DOCUMENT EXTRACT Start Marker

So yeah, there's subject knowledge isn't there. And I guess, when you're doing a PhD, going into something in a lot of detail, and developing a very, a lot of knowledge about a very focused thing, usually, but also, while you're doing that you're developing skills around or how you will be around methodology and research techniques. And then I guess, you get both of those things out there. Why would argue personally is probably the skills and methodologies is the thing, that's been the enduring thing for me, because topics move on and subjects move on. And the work you do almost becomes, is it a point in time, but you know, a lot of the things I learned when I was doing my PhD, I still use and apply now sort of thing. And I've done over the years as a consultant or a researcher.
So, I guess for me, that's the thing that was the really valuable thing that I got out of doing a PhD being perfectly honest. I'm sure a lot of people disagree with that. And say, Now, that was the subject knowledge, that was the most important thing. But for me, it was the actual process.
Ian Ellison
The bit that stood out for me with Dan, and I think we talked about it during the conversation was that bit where he really embraced his case study, qualitative design, unapologetically. And that's because through my own sort of journeys through academia, you recognise these different tribes. And just like in politics, just like in society, just like in real life, you have different tribes, fiercely defending their turf. And maybe it depends on the tribe. How sensitised to this you are, but for Dan to move from a position of, oh, I should really explain why I've chosen this to I'm going to own the fact that I've chosen this because he has a valid technique for the things I was seeking to investigate. I just think that's really that stands out to me because of what I'm interested in.

DOCUMENT EXTRACT End Marker
DATA SUPPLIED Start Marker

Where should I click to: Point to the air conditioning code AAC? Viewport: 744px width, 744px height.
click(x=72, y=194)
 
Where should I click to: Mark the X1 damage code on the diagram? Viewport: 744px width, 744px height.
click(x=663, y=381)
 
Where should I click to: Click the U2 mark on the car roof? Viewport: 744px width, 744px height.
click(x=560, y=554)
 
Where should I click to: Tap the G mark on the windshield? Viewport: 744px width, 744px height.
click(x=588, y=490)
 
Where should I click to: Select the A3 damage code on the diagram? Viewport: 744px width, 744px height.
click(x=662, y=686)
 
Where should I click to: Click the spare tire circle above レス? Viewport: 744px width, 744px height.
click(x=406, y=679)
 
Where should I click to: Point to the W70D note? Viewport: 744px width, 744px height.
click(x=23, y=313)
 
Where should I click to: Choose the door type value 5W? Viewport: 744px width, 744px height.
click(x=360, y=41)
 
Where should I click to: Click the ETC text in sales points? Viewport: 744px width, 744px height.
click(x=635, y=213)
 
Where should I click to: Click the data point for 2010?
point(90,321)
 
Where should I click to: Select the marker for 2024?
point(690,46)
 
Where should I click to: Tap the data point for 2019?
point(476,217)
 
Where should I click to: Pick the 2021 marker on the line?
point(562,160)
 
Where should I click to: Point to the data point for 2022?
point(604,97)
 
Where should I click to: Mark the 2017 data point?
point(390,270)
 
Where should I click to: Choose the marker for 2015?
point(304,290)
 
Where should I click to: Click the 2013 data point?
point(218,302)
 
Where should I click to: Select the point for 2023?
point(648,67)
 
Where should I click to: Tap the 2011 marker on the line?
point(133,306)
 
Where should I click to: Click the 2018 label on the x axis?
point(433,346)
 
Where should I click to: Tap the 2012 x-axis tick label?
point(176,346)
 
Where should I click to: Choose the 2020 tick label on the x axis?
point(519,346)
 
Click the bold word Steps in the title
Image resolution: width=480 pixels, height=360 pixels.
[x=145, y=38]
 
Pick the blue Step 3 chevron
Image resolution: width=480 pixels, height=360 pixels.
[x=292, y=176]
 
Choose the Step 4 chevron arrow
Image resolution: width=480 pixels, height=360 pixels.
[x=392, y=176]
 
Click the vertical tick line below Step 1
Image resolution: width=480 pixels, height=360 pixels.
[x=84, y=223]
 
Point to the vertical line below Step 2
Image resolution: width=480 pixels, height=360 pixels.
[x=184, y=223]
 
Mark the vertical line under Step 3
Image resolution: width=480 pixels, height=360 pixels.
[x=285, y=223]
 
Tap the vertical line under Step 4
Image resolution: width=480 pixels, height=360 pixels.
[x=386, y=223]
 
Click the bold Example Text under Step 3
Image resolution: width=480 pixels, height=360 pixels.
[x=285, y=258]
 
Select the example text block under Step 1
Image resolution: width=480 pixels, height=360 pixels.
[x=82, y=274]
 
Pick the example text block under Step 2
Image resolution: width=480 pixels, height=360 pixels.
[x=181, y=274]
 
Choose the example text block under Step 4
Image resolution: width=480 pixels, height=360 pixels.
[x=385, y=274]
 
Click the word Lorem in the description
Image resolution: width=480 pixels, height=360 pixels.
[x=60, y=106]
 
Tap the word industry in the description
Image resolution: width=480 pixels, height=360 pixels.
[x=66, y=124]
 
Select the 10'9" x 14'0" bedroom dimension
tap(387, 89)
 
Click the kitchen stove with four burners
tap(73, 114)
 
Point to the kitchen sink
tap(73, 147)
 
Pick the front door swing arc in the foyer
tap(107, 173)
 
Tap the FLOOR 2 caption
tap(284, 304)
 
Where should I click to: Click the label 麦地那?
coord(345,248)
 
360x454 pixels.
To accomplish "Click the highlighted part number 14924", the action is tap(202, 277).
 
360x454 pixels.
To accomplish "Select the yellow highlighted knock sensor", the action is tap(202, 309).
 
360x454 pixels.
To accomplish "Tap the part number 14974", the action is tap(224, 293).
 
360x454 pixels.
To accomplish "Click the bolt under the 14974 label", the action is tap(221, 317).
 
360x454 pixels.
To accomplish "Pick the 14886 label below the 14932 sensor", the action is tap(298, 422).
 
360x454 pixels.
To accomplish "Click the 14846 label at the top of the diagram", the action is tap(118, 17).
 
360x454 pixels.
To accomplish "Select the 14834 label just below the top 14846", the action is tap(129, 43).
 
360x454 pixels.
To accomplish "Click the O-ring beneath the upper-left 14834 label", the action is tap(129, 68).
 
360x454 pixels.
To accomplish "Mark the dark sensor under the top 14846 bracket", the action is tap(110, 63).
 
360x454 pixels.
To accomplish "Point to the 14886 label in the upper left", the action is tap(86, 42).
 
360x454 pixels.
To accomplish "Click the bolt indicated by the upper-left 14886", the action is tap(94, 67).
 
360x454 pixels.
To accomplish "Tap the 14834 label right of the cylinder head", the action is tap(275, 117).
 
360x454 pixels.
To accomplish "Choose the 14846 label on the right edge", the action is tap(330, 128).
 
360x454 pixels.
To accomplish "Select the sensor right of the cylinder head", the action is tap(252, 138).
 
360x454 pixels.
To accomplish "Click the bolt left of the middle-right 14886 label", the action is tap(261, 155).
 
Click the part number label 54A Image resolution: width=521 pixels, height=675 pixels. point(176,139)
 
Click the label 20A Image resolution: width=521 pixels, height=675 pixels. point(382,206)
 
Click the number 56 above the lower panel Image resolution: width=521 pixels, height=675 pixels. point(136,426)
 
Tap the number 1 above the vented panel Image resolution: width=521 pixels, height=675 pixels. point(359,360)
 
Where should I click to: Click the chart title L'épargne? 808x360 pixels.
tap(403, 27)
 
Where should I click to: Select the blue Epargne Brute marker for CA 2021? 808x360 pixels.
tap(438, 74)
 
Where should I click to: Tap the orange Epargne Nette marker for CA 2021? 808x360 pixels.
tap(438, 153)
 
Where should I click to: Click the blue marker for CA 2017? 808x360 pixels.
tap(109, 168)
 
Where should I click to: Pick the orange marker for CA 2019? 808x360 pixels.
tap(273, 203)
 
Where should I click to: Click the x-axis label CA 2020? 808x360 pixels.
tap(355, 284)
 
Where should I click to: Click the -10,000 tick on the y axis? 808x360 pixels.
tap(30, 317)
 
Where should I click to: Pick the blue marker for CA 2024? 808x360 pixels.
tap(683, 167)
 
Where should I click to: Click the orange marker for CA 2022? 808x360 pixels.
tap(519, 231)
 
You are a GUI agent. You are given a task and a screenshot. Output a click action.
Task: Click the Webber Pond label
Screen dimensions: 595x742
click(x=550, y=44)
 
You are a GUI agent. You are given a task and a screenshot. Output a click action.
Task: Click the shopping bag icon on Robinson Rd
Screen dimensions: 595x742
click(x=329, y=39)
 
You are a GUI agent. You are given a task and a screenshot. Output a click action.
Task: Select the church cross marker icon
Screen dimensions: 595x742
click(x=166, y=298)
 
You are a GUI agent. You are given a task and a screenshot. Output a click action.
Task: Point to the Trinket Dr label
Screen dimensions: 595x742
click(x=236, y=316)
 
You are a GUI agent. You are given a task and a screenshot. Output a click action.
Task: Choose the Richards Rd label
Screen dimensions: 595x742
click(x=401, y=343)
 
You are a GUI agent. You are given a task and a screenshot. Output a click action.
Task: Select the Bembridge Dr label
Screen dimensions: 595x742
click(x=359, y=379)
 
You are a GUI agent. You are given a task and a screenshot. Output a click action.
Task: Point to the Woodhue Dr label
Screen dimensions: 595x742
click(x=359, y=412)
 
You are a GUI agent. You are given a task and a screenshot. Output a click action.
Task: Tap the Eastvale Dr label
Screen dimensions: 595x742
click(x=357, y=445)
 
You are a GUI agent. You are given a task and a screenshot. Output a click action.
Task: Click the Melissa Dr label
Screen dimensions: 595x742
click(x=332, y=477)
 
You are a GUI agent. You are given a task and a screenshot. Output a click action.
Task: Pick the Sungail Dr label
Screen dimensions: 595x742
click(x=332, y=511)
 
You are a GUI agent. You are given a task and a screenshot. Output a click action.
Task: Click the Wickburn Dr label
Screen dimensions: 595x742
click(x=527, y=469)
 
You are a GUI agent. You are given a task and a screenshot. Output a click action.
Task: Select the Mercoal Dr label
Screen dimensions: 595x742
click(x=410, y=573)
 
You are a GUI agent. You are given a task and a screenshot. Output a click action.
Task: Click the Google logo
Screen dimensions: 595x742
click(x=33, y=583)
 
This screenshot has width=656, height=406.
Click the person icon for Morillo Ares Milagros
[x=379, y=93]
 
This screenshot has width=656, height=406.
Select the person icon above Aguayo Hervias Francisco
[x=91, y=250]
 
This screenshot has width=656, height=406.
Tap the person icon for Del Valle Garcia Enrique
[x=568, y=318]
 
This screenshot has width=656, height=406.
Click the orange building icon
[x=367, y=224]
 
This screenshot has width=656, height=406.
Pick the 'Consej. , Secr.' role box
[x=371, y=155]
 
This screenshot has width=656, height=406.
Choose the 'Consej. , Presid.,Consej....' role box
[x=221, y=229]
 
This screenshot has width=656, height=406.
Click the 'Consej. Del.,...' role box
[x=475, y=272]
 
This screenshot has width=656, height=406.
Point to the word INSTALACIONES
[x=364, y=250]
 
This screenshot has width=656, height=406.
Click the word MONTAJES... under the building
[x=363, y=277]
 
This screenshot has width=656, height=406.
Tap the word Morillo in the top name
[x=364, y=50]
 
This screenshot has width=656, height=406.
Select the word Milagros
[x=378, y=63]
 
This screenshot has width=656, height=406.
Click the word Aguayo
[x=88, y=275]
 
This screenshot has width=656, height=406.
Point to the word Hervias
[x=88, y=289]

DATA SUPPLIED End Marker

> _PROMPT 1_:
Answer these questions about the PhD discussion transcript:
(a) According to the first speaker, what has been the enduring thing from doing a PhD?
(b) What reason does that speaker give for it being the enduring thing?
(c) What kind of design did Dan embrace unapologetically?
> _PROMPT 2_: In the PhD discussion transcript, repeat word for word the stretch from "So, I guess" through "the actual process.".
> _PROMPT 3_: Carry on the PhD discussion transcript from the point where it ends.
The items have no role in any of this work.

> _REPLY 1_:
(a) The skills and methodologies.
(b) Topics and subjects move on.
(c) A case study, qualitative design.

> _REPLY 2_:
So, I guess for me, that's the thing that was the really valuable thing that I got out of doing a PhD being perfectly honest. I'm sure a lot of people disagree with that. And say, Now, that was the subject knowledge, that was the most important thing. But for me, it was the actual process.

> _REPLY 3_:
James Pinder
And the other thing is, if you don't have that conviction, you can't really go into the vibe we're in
Ian Ellison
The vibe is and an oral examination right?
Chris Moriarty
No, like a dentist, like, like an examination that you speak.
Ian Ellison
Like you get asked anything about anything within your thesis, and you got to defend it. Yeah, you defend it.
James Pinder
So, you've got to have that conviction that this one day is valid in the right way to do it, because or what's right for me? Because, yeah, at some point, you're going to be having a conversation with some people. And then the other thing that stands out, obviously, I guess, a fair bit if there's a subject knowledge, the techniques and the skills is there. It's a bit of an emotional roller coaster as well.
Chris Moriarty
I mean, I've done an MBA, and that was, that felt less emotional, just hard, you know, like, it was graft
Ian Ellison
On top of the day job graph.
Chris Moriarty
Yeah, but it was, you know, I, I wasn't I didn't feel particularly emotionally connected to what I was doing. It was I had to learn this stuff. And I had to demonstrate and apply it, I had to show I knew my stuff. Whereas he got that impression with Dan, that this was a topic that he really, really cared about really was really interested in.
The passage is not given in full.